▶ What is required: When you repeat the records, keep every word exact and drop each picture.

▶ Data provided:
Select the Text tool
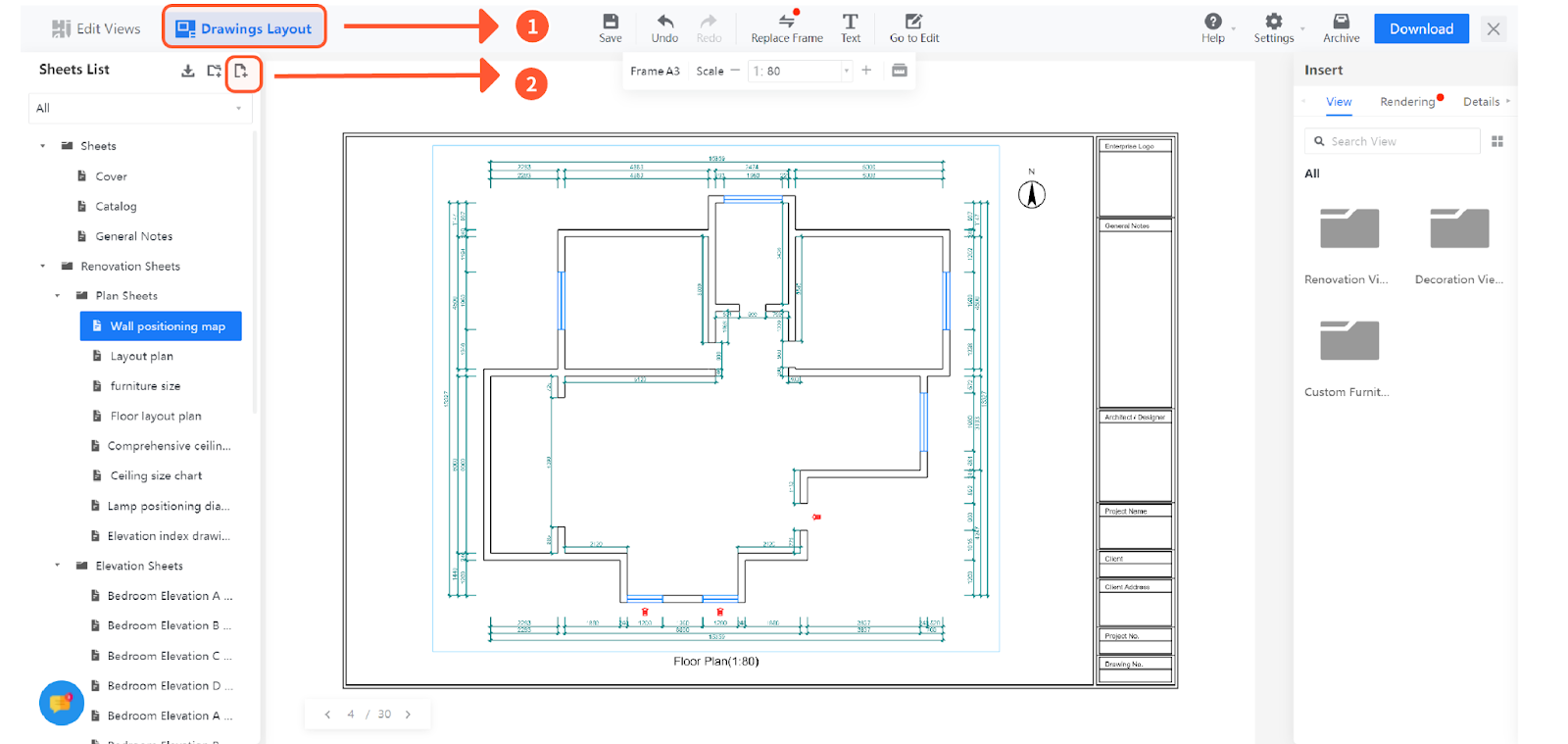 pos(850,27)
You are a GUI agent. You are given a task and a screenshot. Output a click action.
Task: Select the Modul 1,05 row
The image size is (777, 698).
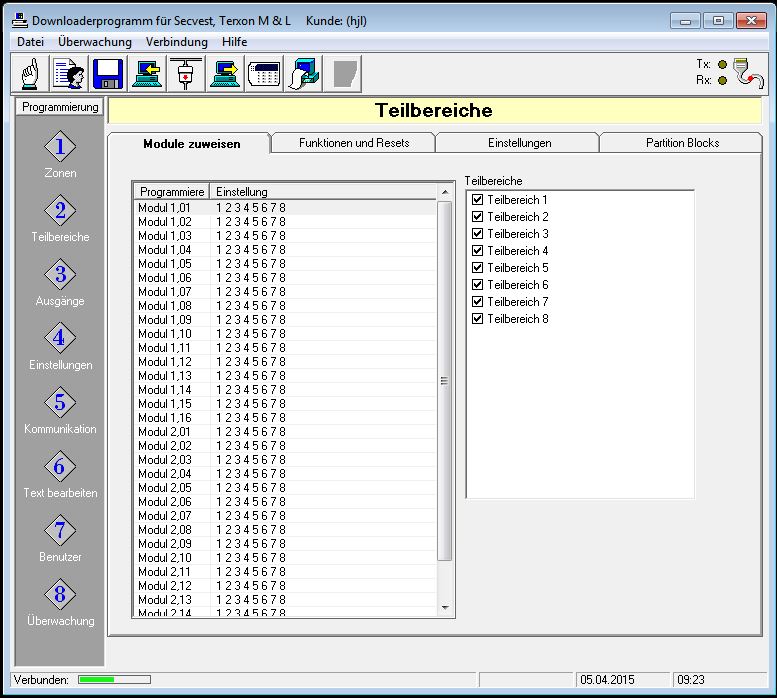pos(164,264)
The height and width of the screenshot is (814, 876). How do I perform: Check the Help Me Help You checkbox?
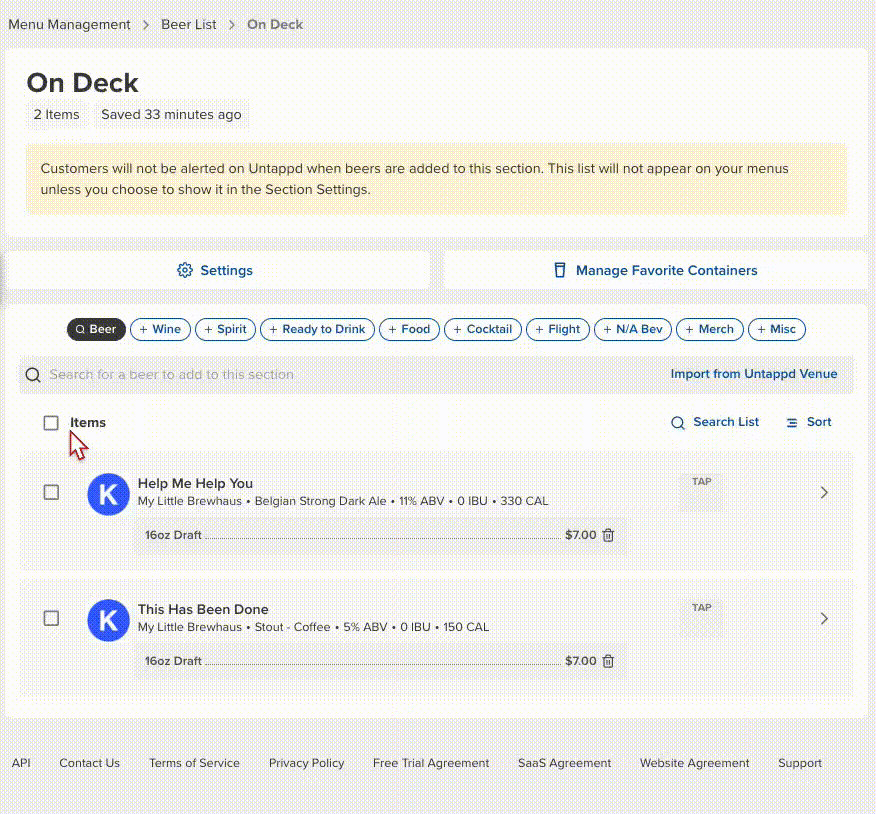[51, 492]
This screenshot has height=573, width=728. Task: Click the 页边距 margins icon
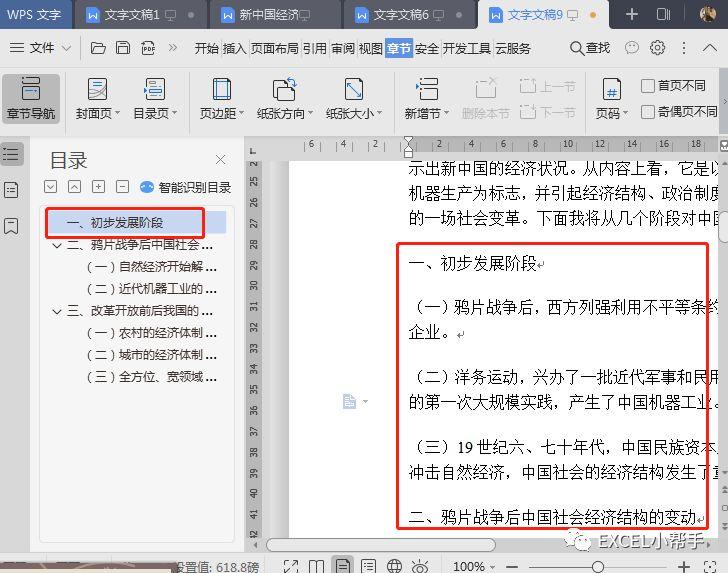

▶ Answer section:
Select the Text tool
 pos(850,27)
You are a GUI agent. You are given a task and a screenshot. Output a click action.
Task: Select the Modul 1,05 row
The image size is (777, 698).
pos(164,264)
The height and width of the screenshot is (814, 876). How do I perform: Check the Help Me Help You checkbox?
[51, 492]
This screenshot has height=573, width=728. Task: Click the 页边距 margins icon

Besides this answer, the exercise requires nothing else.